DATA FOR THIS TASK:
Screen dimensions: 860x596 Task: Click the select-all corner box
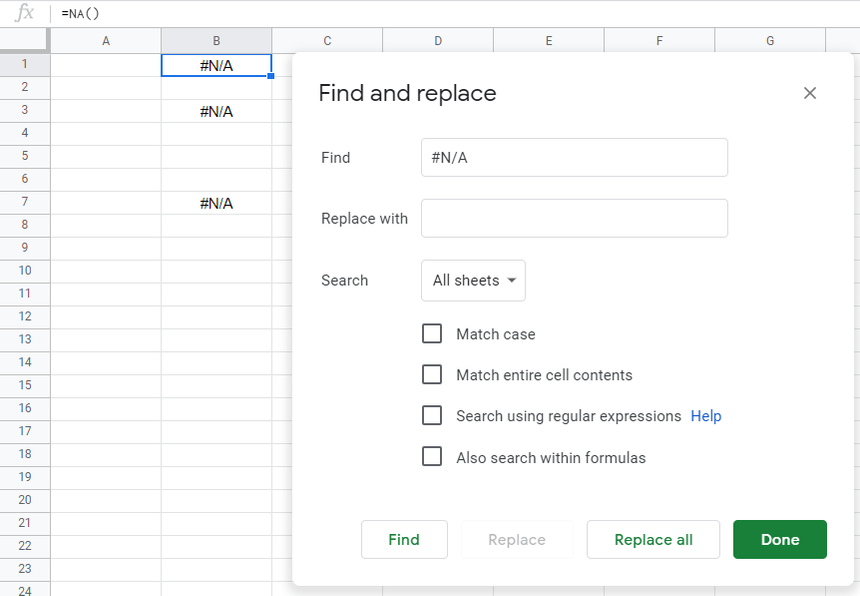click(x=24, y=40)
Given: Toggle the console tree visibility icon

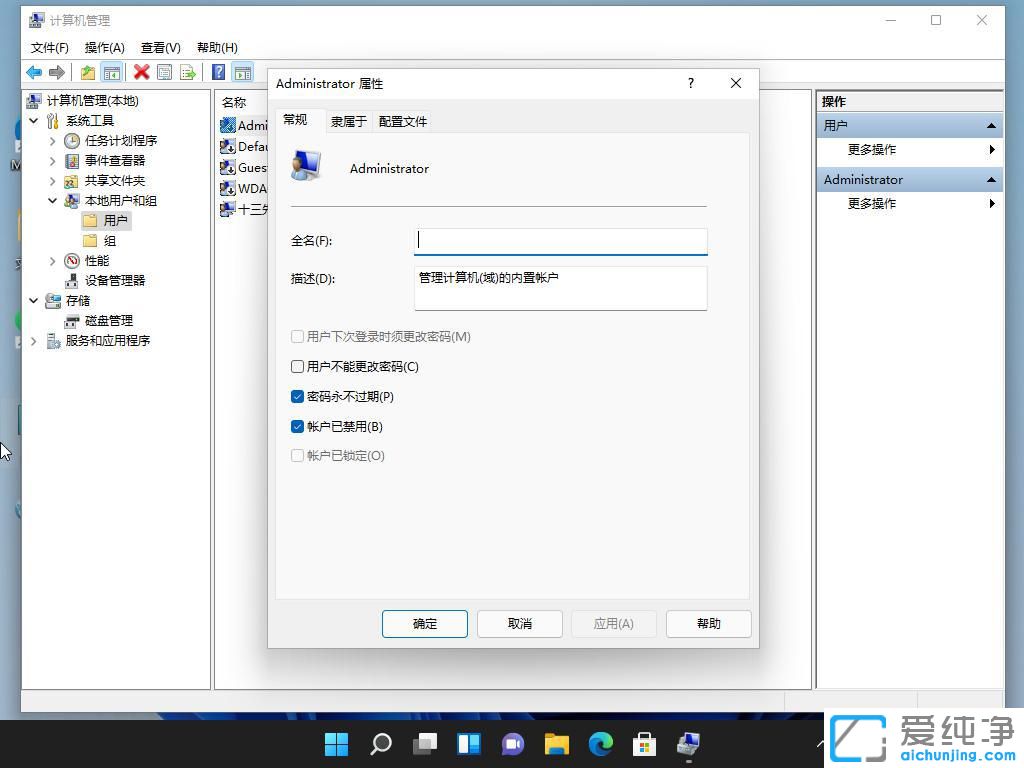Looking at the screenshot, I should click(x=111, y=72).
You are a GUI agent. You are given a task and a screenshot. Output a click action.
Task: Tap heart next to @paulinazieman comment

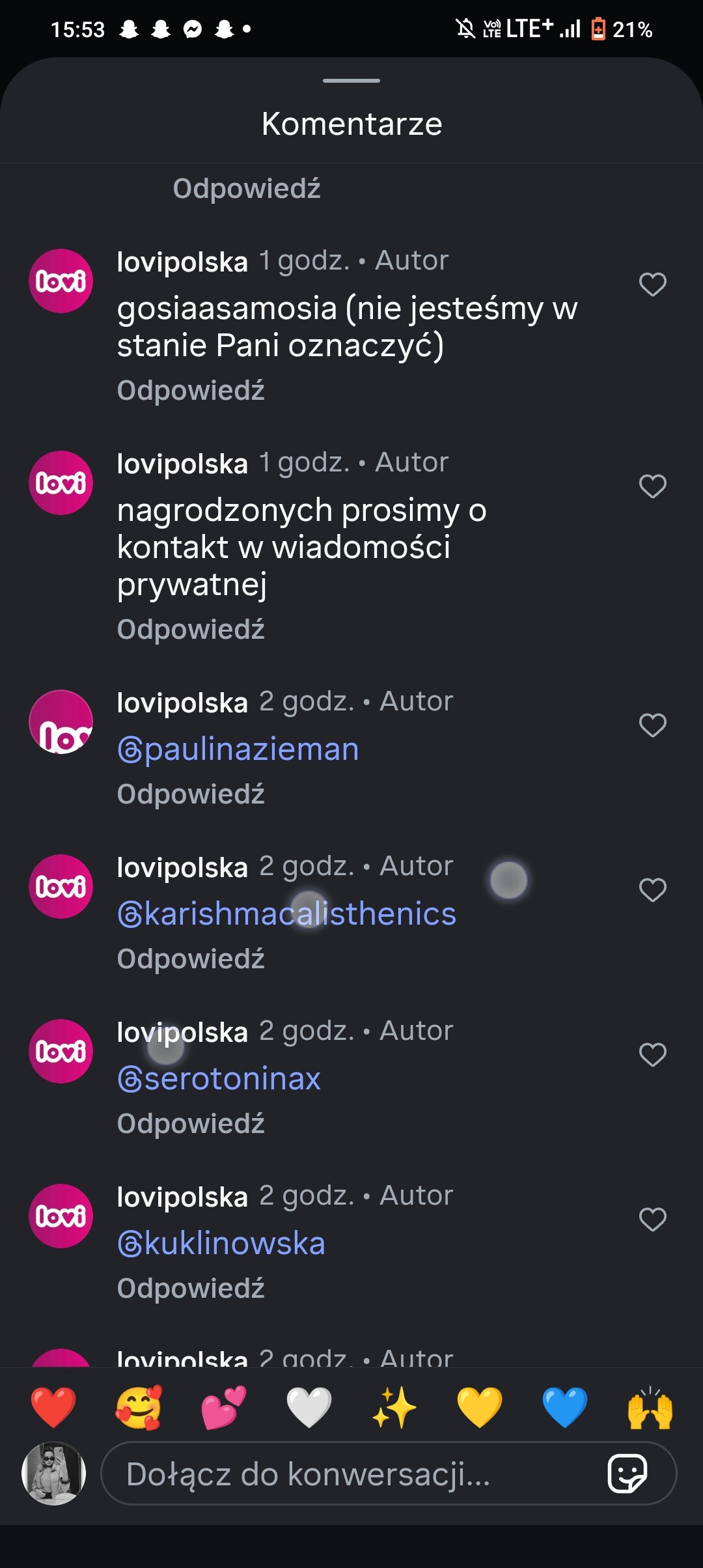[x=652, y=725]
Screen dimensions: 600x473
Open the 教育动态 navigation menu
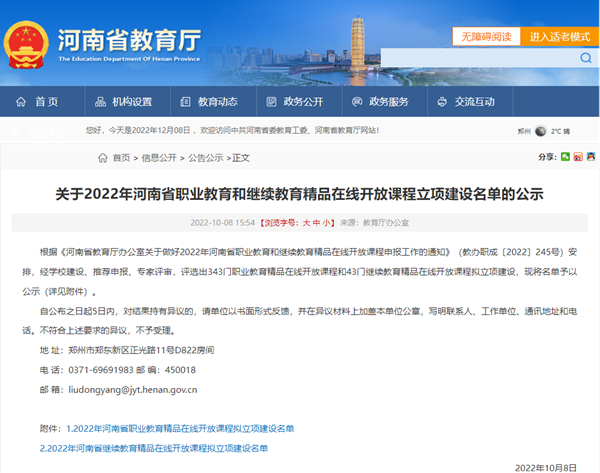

---

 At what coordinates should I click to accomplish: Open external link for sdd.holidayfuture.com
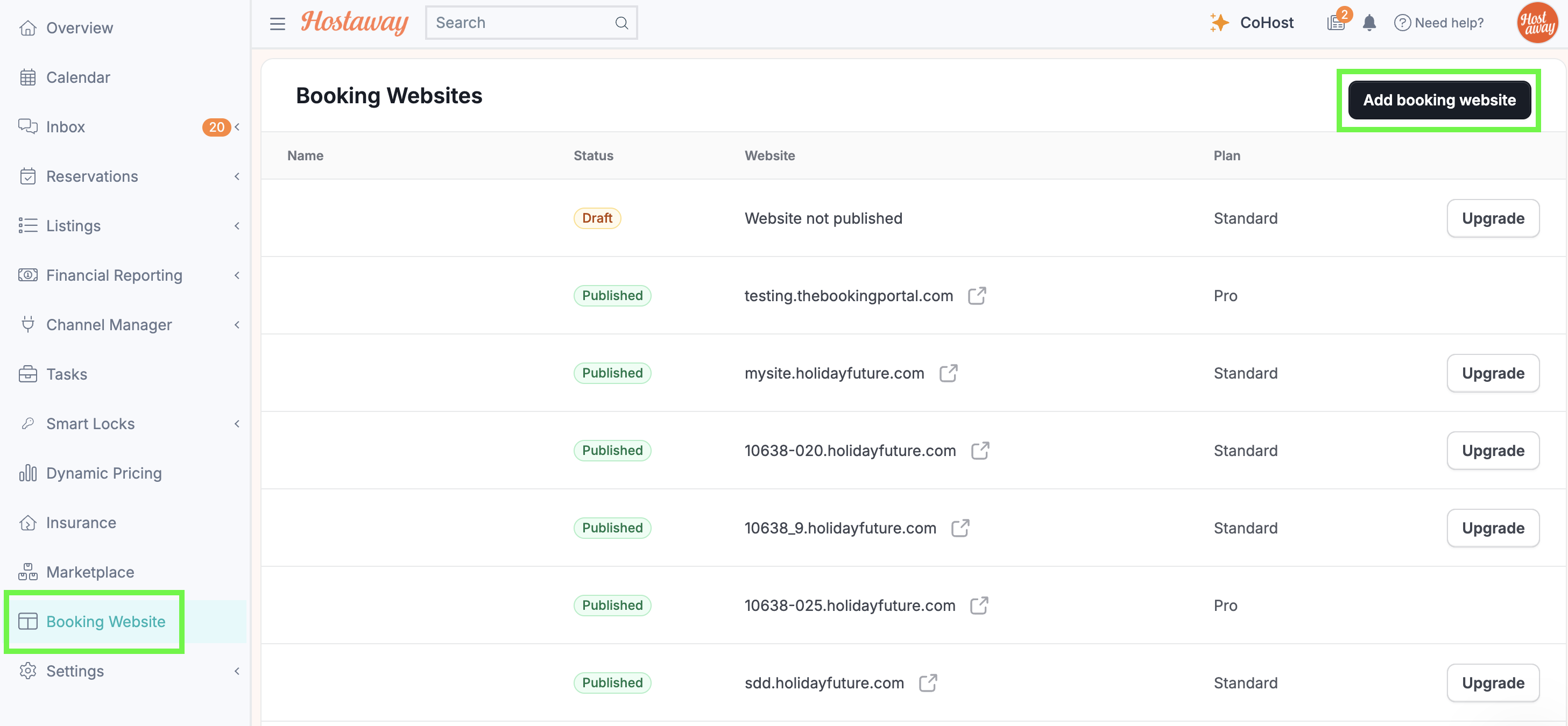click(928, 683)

--

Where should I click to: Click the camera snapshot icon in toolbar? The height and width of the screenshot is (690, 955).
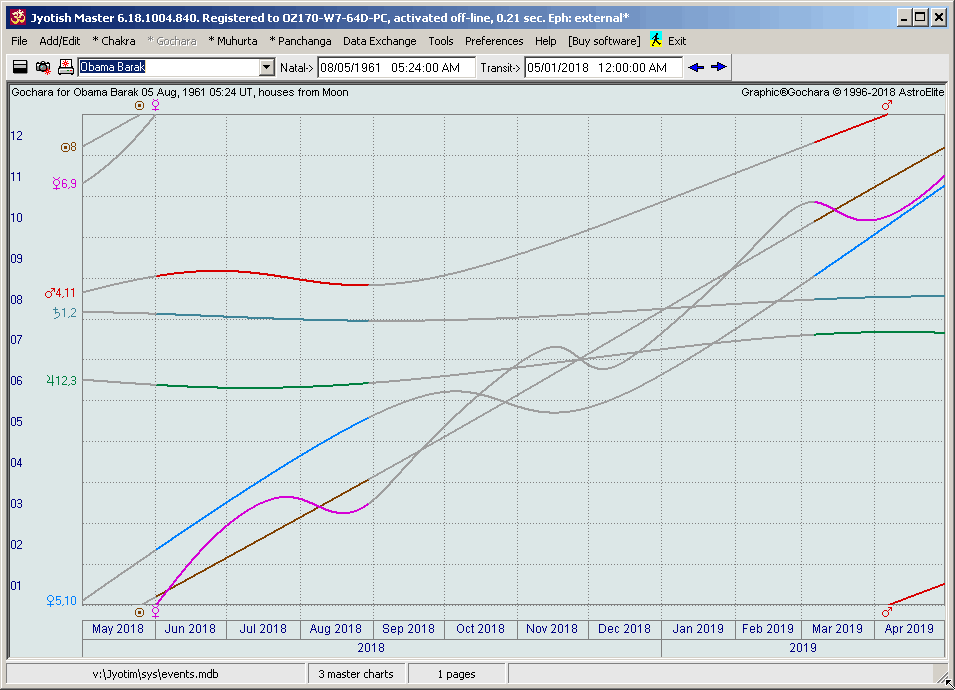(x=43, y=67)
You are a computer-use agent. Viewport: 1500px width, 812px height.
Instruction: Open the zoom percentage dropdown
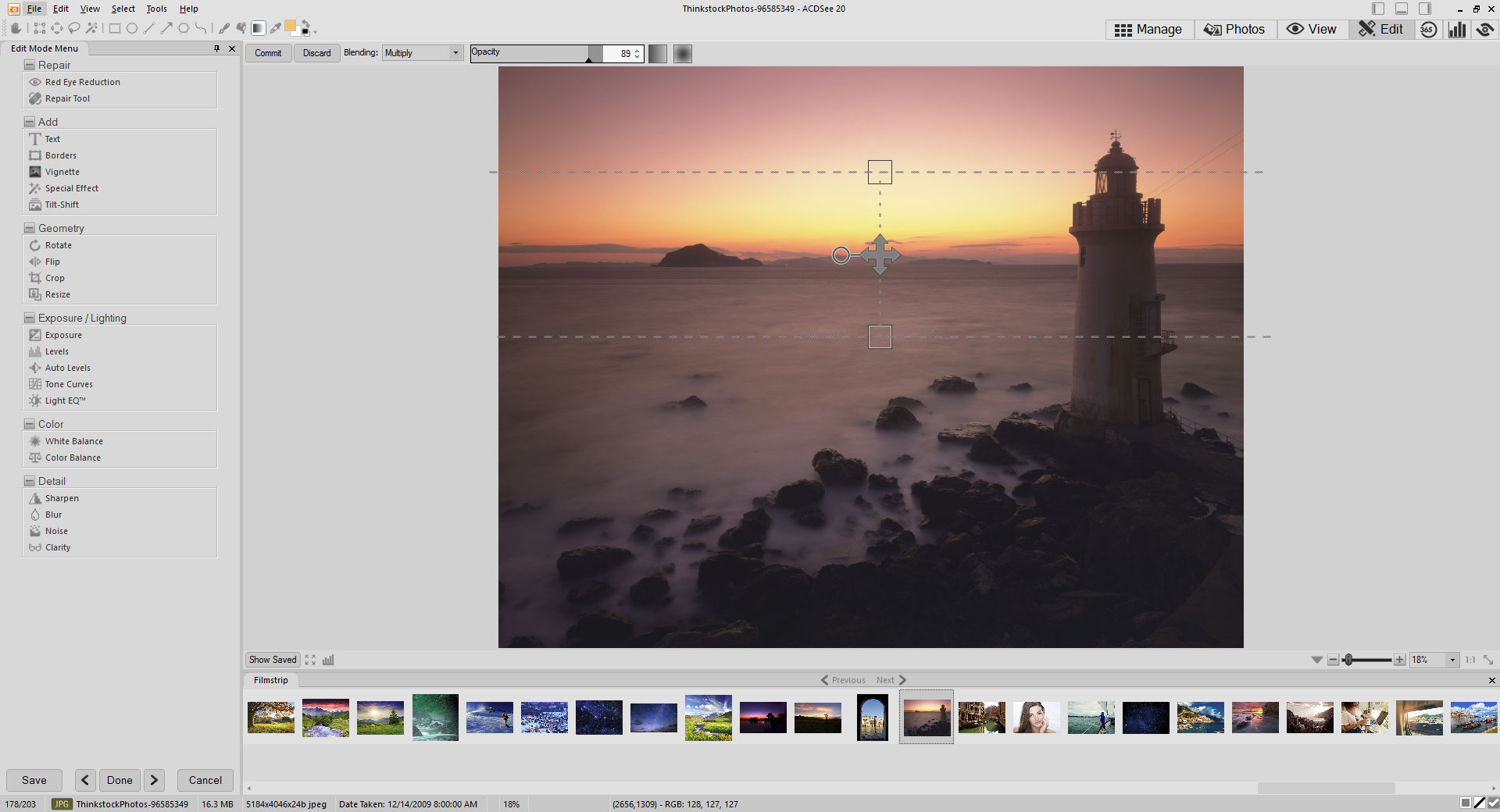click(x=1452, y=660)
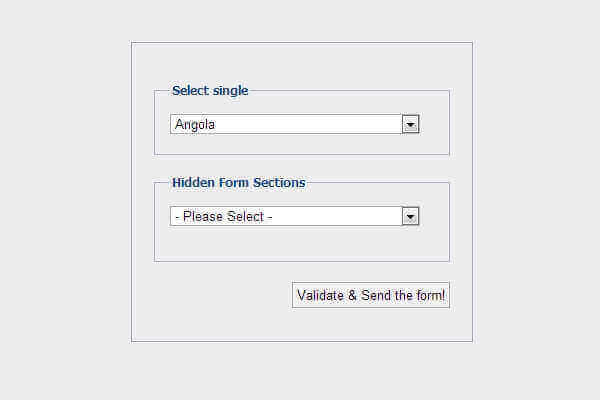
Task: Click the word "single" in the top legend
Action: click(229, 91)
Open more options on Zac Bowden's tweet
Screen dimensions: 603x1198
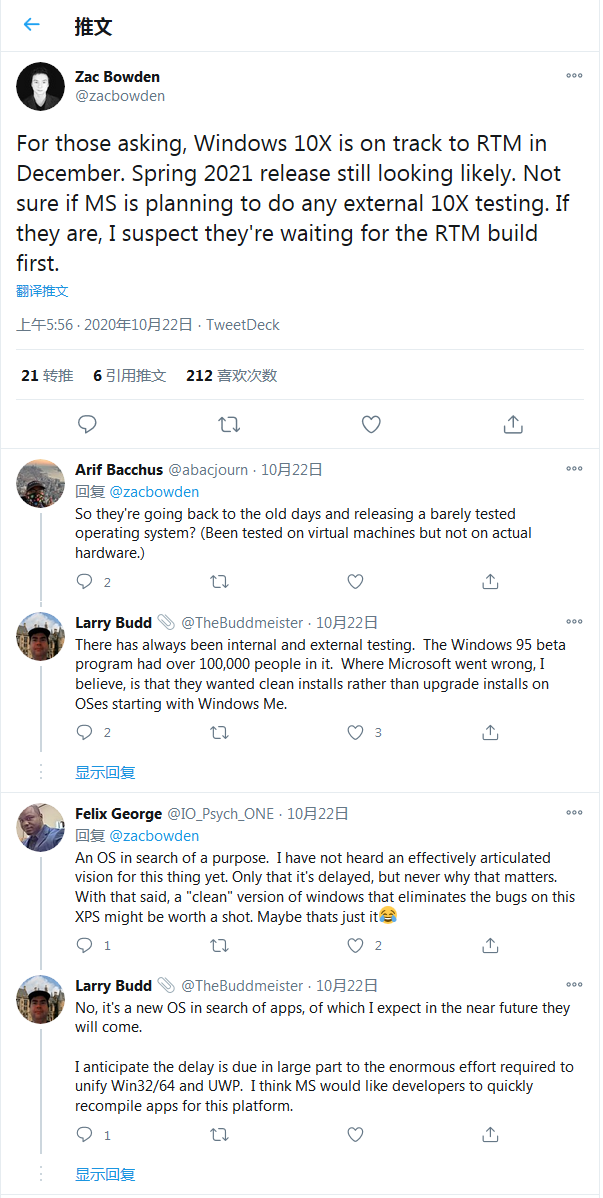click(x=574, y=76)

WORK TO COMPLETE:
Would you count the lines in the data that contain the word "agent" and state only the number?

WRITTEN ANSWER:
2